Sônia Guajajara Tem Saúde Estável e Sem Febre no InCor: Detalhes da Internação da Ministra dos Povos Indígenas e Seus Planos Políticos Futuros

Ministra Sônia Guajajara tem melhora clínica e segue internada no InCor para exames; ela se prepara para deixar o Ministério dos Povos Indígenas.

A ministra dos Povos Indígenas, Sônia Guajajara (PSOL), permanece internada no Instituto do Coração do Hospital das Clínicas da Faculdade de Medicina da USP (InCor-HCFMUSP), em São Paulo. Ela está sob investigação de um quadro infeccioso, mas apresenta um quadro de saúde estável e sem febre nesta segunda-feira, dia 23.

Segundo informações divulgadas pela assessoria do hospital e reportadas pelo G1, a ministra passou a noite bem e os exames médicos indicaram melhoras. Sônia Guajajara não registra febre desde o domingo, dia 22, mas continua hospitalizada para a realização de novos exames.

A internação da ministra ocorreu no sábado, dia 21, após ela apresentar mal-estar, febre alta e dor abdominal. O acompanhamento da saúde de Sônia Guajajara é conduzido por uma equipe médica especializada, e seu estado de saúde tem evoluído favoravelmente, conforme a nota publicada em suas redes sociais.

Saúde da Ministra: Estabilidade e Investigação de Infecção

Desde sua admissão, a ministra Sônia Guajajara tem demonstrado uma evolução clínica positiva, com a melhora dos sintomas iniciais e a estabilidade de seus sinais vitais. O atendimento médico está sob a responsabilidade do cardiologista Sérgio Timerman e do infectologista Rinaldo Focaccia Siciliano, garantindo uma abordagem completa para o quadro infeccioso.

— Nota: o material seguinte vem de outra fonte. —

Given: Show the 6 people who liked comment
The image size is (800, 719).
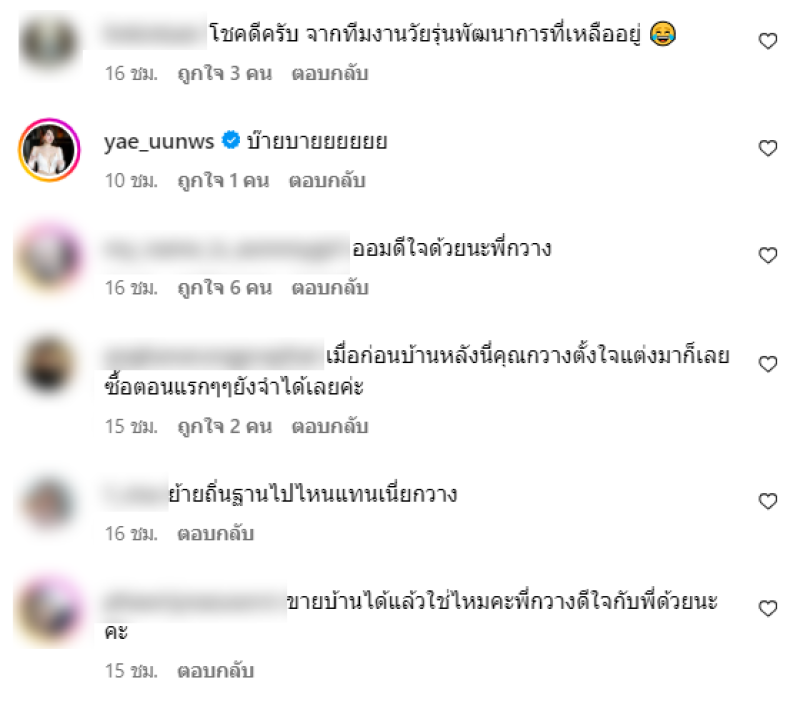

Apesar da melhora e da ausência de febre, a equipe médica optou por manter a ministra internada. A decisão visa aprofundar a investigação por meio de novos exames, assegurando um diagnóstico preciso e a completa recuperação. Até o momento, não há previsão de alta médica divulgada pelo InCor.

A internação de Sônia Guajajara gerou preocupação, mas as notícias sobre a estabilidade de sua saúde trazem alívio. A ministra segue recebendo todo o suporte necessário para sua recuperação, enquanto sua agenda política e ministerial ganha novos contornos.

Futuro Político de Sônia Guajajara: Reeleição e Legado

Em meio à sua recuperação, Sônia Guajajara já havia anunciado planos importantes para seu futuro político. Na sexta-feira, dia 20, a ministra informou que deixará o cargo para disputar a reeleição como deputada federal por São Paulo. A previsão é que seu último dia à frente da pasta seja 30 de março.

Com a saída de Sônia Guajajara, o secretário-executivo do ministério, Eloy Terena, que ocupa a posição de número dois da pasta, deverá assumir o comando. A transição marca um novo capítulo para o Ministério dos Povos Indígenas e para a carreira política da ministra.

Em entrevistas recentes, Sônia Guajajara refletiu sobre sua gestão e os desafios enfrentados nos últimos três anos. Ela destacou como legado a retomada da demarcação das terras indígenas, a desintrusão de invasores dos territórios e, sobretudo, a centralidade da pauta indígena no debate público e na política.

Ações do Ministério dos Povos Indígenas sob sua Gestão

O Ministério dos Povos Indígenas (MPI) foi estabelecido em janeiro de 2023, no início do terceiro governo Lula. Seu objetivo principal é elevar a questão indigenista ao primeiro escalão do Executivo, uma promessa do presidente, visando garantir os direitos constitucionais de 1,7 milhão de pessoas e 305 etnias, assumindo a gestão direta de políticas de demarcação e a proteção de povos isolados.

Sônia Guajajara enfatizou um avanço significativo nas políticas territoriais durante sua gestão. O ministério homologou 20 terras indígenas nos últimos três anos, um número que supera o total da década anterior, que registrou 11 homologações. Esse feito demonstra um compromisso renovado com as causas indígenas.

O cronograma de retomada das homologações, segundo o ministério, começou em 2023, com a oficialização de seis áreas em abril e mais duas em setembro. Em 2024, as ações contemplaram as TIs Cacique Fontoura e Aldeia Velha em abril, além de Potiguara de Monte-Mor, Morros dos Cavalos e Toldo Imbu em dezembro. Para 2025, já foram homologadas três novas áreas no Ceará em agosto e outras quatro em novembro, durante a COP 30 em Belém, reforçando o impacto de sua gestão.